Material provided:
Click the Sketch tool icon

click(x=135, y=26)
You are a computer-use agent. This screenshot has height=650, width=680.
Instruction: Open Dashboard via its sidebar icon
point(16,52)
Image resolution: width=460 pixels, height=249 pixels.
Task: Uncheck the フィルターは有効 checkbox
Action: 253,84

What you will do:
Can you set out every line of the listing above as a numbered list, skipping any blank lines?

Answer to the exercise:
1. Click the Sketch tool icon
2. click(x=135, y=26)
3. You are a computer-use agent. This screenshot has height=650, width=680.
4. Instruction: Open Dashboard via its sidebar icon
5. point(16,52)
6. Image resolution: width=460 pixels, height=249 pixels.
7. Task: Uncheck the フィルターは有効 checkbox
8. Action: 253,84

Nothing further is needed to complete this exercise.